INSTRUCTIONS TO FOLLOW:
Only one stretch of the data below is wanted: the lines starting at the one with "Filme 2007 (445, 1450)" and ending at the one with "Gooyaabi Templates (200, 2564)", both included, given again exactly.

RECORDS TO PROCESS:
====

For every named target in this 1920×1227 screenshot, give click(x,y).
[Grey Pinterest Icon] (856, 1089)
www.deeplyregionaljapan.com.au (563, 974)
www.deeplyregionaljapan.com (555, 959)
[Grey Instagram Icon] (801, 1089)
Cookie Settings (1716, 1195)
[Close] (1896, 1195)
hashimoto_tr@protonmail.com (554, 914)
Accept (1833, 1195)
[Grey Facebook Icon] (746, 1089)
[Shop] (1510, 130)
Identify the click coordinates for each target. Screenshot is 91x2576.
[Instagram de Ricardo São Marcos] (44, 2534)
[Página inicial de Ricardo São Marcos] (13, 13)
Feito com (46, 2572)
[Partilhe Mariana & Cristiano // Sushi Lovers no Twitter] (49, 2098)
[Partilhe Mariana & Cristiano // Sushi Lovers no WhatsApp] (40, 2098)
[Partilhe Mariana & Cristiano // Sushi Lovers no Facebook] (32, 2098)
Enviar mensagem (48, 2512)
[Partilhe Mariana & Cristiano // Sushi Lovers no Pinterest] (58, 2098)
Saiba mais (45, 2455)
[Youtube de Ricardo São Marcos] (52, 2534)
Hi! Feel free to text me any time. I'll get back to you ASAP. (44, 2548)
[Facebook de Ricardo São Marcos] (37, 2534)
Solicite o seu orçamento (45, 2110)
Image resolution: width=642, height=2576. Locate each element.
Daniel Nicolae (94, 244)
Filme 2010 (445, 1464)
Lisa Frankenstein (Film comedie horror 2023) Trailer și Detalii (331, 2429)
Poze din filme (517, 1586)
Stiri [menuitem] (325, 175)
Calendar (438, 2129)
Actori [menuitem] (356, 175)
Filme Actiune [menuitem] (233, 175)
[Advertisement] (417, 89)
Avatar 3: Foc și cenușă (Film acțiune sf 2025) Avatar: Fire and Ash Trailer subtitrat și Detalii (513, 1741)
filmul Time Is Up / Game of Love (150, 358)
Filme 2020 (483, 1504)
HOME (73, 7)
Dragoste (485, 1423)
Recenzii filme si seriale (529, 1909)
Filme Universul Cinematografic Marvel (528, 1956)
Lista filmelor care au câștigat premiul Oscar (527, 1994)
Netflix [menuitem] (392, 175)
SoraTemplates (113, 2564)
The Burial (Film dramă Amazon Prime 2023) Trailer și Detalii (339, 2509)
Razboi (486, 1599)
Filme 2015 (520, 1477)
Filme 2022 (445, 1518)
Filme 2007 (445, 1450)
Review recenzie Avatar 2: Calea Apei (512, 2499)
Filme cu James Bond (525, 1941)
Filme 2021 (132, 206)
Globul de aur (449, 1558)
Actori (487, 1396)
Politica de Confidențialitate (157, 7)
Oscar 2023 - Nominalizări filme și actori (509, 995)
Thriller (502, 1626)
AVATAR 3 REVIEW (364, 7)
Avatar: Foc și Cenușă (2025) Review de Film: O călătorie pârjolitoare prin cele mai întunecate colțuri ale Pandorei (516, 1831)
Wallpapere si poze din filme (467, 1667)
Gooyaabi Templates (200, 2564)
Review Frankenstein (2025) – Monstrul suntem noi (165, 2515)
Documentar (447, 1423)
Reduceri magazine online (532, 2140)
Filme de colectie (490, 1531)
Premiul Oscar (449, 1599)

====

EXERCISE ANSWER:
Filme 2007 (445, 1450)
Review recenzie Avatar 2: Calea Apei (512, 2499)
Filme cu James Bond (525, 1941)
Filme 2021 (132, 206)
Globul de aur (449, 1558)
Actori (487, 1396)
Politica de Confidențialitate (157, 7)
Oscar 2023 - Nominalizări filme și actori (509, 995)
Thriller (502, 1626)
AVATAR 3 REVIEW (364, 7)
Avatar: Foc și Cenușă (2025) Review de Film: O călătorie pârjolitoare prin cele mai întunecate colțuri ale Pandorei (516, 1831)
Wallpapere si poze din filme (467, 1667)
Gooyaabi Templates (200, 2564)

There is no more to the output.